Directions — Nothing but the listing below, retyped exactly, should appear in the answer.

Dataset content —
# # # # # # #

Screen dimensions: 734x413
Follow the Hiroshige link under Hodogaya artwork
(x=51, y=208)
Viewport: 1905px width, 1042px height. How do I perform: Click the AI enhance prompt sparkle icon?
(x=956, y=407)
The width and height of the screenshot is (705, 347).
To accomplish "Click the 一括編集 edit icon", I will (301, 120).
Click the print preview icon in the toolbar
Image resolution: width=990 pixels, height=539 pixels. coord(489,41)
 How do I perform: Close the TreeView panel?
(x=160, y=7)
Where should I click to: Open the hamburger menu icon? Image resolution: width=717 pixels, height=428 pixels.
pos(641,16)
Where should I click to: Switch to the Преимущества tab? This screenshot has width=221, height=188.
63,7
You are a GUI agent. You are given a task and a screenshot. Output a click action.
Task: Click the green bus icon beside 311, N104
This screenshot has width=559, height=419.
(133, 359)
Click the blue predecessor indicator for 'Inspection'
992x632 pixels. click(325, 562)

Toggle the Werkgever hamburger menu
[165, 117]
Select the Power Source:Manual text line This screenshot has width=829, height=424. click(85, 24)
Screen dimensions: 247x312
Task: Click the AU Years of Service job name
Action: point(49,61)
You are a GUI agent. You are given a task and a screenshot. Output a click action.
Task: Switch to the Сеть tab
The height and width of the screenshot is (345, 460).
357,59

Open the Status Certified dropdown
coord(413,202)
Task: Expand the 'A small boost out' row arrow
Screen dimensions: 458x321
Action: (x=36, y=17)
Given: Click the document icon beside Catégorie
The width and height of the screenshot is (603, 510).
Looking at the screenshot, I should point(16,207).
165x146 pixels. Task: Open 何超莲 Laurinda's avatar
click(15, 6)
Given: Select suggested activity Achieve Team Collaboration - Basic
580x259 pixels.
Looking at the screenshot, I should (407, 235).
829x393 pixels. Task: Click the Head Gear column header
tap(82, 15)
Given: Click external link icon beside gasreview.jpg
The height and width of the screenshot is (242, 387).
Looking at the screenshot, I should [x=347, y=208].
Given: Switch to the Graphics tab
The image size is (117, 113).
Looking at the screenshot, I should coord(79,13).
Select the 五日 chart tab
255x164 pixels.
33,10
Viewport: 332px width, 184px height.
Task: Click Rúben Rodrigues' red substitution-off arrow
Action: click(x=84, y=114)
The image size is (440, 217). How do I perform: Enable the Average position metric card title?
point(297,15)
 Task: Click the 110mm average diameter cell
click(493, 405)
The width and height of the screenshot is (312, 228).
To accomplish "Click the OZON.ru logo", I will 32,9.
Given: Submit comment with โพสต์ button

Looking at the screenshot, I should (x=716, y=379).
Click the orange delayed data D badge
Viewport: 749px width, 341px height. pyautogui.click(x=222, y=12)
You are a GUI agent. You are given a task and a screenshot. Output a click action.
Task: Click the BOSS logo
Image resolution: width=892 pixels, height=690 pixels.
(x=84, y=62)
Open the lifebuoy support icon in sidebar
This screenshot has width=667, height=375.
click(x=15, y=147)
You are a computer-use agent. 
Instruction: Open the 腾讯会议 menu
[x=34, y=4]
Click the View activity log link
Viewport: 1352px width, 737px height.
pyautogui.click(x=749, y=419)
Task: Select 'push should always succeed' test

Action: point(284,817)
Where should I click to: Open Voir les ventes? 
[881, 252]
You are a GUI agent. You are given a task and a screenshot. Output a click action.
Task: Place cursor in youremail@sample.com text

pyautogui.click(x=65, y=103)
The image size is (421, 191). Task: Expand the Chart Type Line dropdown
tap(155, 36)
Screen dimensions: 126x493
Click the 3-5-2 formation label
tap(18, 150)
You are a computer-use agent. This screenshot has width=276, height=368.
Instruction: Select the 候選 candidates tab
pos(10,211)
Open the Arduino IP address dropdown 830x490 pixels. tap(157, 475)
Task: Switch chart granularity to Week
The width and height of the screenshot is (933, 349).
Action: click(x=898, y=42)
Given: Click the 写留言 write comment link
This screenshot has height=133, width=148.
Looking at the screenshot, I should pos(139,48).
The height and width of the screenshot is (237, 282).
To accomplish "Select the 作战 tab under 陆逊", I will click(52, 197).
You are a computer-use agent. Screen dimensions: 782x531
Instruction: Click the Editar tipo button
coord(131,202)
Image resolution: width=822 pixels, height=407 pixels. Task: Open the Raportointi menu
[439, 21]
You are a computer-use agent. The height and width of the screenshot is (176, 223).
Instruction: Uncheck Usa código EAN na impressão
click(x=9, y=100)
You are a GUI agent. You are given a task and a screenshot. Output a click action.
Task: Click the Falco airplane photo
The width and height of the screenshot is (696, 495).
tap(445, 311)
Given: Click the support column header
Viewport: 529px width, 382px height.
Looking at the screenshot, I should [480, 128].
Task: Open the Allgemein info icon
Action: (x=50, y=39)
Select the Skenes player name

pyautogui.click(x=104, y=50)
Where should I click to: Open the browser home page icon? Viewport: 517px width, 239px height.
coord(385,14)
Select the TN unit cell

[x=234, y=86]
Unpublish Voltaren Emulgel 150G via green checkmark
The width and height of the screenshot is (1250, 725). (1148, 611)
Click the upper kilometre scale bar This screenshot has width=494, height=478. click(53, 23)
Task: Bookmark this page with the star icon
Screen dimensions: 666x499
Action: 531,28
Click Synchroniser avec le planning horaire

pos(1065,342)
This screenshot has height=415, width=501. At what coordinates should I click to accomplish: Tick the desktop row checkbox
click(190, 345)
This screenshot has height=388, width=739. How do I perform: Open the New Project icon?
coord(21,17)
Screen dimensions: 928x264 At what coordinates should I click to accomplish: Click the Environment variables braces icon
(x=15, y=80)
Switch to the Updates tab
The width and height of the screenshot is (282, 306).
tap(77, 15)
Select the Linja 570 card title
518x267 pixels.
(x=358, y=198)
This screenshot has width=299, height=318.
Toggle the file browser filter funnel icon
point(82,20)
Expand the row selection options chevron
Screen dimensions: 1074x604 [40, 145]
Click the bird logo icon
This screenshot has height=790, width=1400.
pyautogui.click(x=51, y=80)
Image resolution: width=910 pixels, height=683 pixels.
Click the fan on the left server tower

# # # # # # #

Finished exercise —
Screen dimensions: 734x413
Follow the Hiroshige link under Hodogaya artwork
(x=51, y=208)
Viewport: 1905px width, 1042px height. How do I perform: Click the AI enhance prompt sparkle icon?
(x=956, y=407)
The width and height of the screenshot is (705, 347).
To accomplish "Click the 一括編集 edit icon", I will (301, 120).
Click the print preview icon in the toolbar
Image resolution: width=990 pixels, height=539 pixels. coord(489,41)
 How do I perform: Close the TreeView panel?
(x=160, y=7)
Where should I click to: Open the hamburger menu icon? Image resolution: width=717 pixels, height=428 pixels.
pos(641,16)
Where should I click to: Switch to the Преимущества tab? This screenshot has width=221, height=188.
63,7
You are a GUI agent. You are given a task and a screenshot. Output a click action.
Task: Click the green bus icon beside 311, N104
This screenshot has width=559, height=419.
(133, 359)
Click the blue predecessor indicator for 'Inspection'
992x632 pixels. click(325, 562)

Toggle the Werkgever hamburger menu
[165, 117]
Select the Power Source:Manual text line This screenshot has width=829, height=424. click(85, 24)
Screen dimensions: 247x312
Task: Click the AU Years of Service job name
Action: point(49,61)
You are a GUI agent. You are given a task and a screenshot. Output a click action.
Task: Switch to the Сеть tab
The height and width of the screenshot is (345, 460).
357,59

Open the Status Certified dropdown
coord(413,202)
Task: Expand the 'A small boost out' row arrow
Screen dimensions: 458x321
Action: (x=36, y=17)
Given: Click the document icon beside Catégorie
The width and height of the screenshot is (603, 510).
Looking at the screenshot, I should point(16,207).
165x146 pixels. Task: Open 何超莲 Laurinda's avatar
click(15, 6)
Given: Select suggested activity Achieve Team Collaboration - Basic
580x259 pixels.
Looking at the screenshot, I should (407, 235).
829x393 pixels. Task: Click the Head Gear column header
tap(82, 15)
Given: Click external link icon beside gasreview.jpg
The height and width of the screenshot is (242, 387).
Looking at the screenshot, I should [x=347, y=208].
Given: Switch to the Graphics tab
The image size is (117, 113).
Looking at the screenshot, I should coord(79,13).
Select the 五日 chart tab
255x164 pixels.
33,10
Viewport: 332px width, 184px height.
Task: Click Rúben Rodrigues' red substitution-off arrow
Action: click(x=84, y=114)
The image size is (440, 217). How do I perform: Enable the Average position metric card title?
point(297,15)
 Task: Click the 110mm average diameter cell
click(493, 405)
The width and height of the screenshot is (312, 228).
To accomplish "Click the OZON.ru logo", I will 32,9.
Given: Submit comment with โพสต์ button

Looking at the screenshot, I should (x=716, y=379).
Click the orange delayed data D badge
Viewport: 749px width, 341px height. pyautogui.click(x=222, y=12)
You are a GUI agent. You are given a task and a screenshot. Output a click action.
Task: Click the BOSS logo
Image resolution: width=892 pixels, height=690 pixels.
(x=84, y=62)
Open the lifebuoy support icon in sidebar
This screenshot has width=667, height=375.
click(x=15, y=147)
You are a computer-use agent. 
Instruction: Open the 腾讯会议 menu
[x=34, y=4]
Click the View activity log link
Viewport: 1352px width, 737px height.
pyautogui.click(x=749, y=419)
Task: Select 'push should always succeed' test

Action: point(284,817)
Where should I click to: Open Voir les ventes? 
[881, 252]
You are a GUI agent. You are given a task and a screenshot. Output a click action.
Task: Place cursor in youremail@sample.com text

pyautogui.click(x=65, y=103)
The image size is (421, 191). Task: Expand the Chart Type Line dropdown
tap(155, 36)
Screen dimensions: 126x493
Click the 3-5-2 formation label
tap(18, 150)
You are a computer-use agent. This screenshot has width=276, height=368.
Instruction: Select the 候選 candidates tab
pos(10,211)
Open the Arduino IP address dropdown 830x490 pixels. tap(157, 475)
Task: Switch chart granularity to Week
The width and height of the screenshot is (933, 349).
Action: click(x=898, y=42)
Given: Click the 写留言 write comment link
This screenshot has height=133, width=148.
Looking at the screenshot, I should pos(139,48).
The height and width of the screenshot is (237, 282).
To accomplish "Select the 作战 tab under 陆逊", I will click(52, 197).
You are a computer-use agent. Screen dimensions: 782x531
Instruction: Click the Editar tipo button
coord(131,202)
Image resolution: width=822 pixels, height=407 pixels. Task: Open the Raportointi menu
[439, 21]
You are a computer-use agent. The height and width of the screenshot is (176, 223).
Instruction: Uncheck Usa código EAN na impressão
click(x=9, y=100)
You are a GUI agent. You are given a task and a screenshot. Output a click action.
Task: Click the Falco airplane photo
The width and height of the screenshot is (696, 495).
tap(445, 311)
Given: Click the support column header
Viewport: 529px width, 382px height.
Looking at the screenshot, I should [480, 128].
Task: Open the Allgemein info icon
Action: (x=50, y=39)
Select the Skenes player name

pyautogui.click(x=104, y=50)
Where should I click to: Open the browser home page icon? Viewport: 517px width, 239px height.
coord(385,14)
Select the TN unit cell

[x=234, y=86]
Unpublish Voltaren Emulgel 150G via green checkmark
The width and height of the screenshot is (1250, 725). (1148, 611)
Click the upper kilometre scale bar This screenshot has width=494, height=478. click(53, 23)
Task: Bookmark this page with the star icon
Screen dimensions: 666x499
Action: 531,28
Click Synchroniser avec le planning horaire

pos(1065,342)
This screenshot has height=415, width=501. At what coordinates should I click to accomplish: Tick the desktop row checkbox
click(190, 345)
This screenshot has height=388, width=739. How do I perform: Open the New Project icon?
coord(21,17)
Screen dimensions: 928x264 At what coordinates should I click to accomplish: Click the Environment variables braces icon
(x=15, y=80)
Switch to the Updates tab
The width and height of the screenshot is (282, 306).
tap(77, 15)
Select the Linja 570 card title
518x267 pixels.
(x=358, y=198)
This screenshot has width=299, height=318.
Toggle the file browser filter funnel icon
point(82,20)
Expand the row selection options chevron
Screen dimensions: 1074x604 [40, 145]
Click the bird logo icon
This screenshot has height=790, width=1400.
pyautogui.click(x=51, y=80)
Image resolution: width=910 pixels, height=683 pixels.
Click the fan on the left server tower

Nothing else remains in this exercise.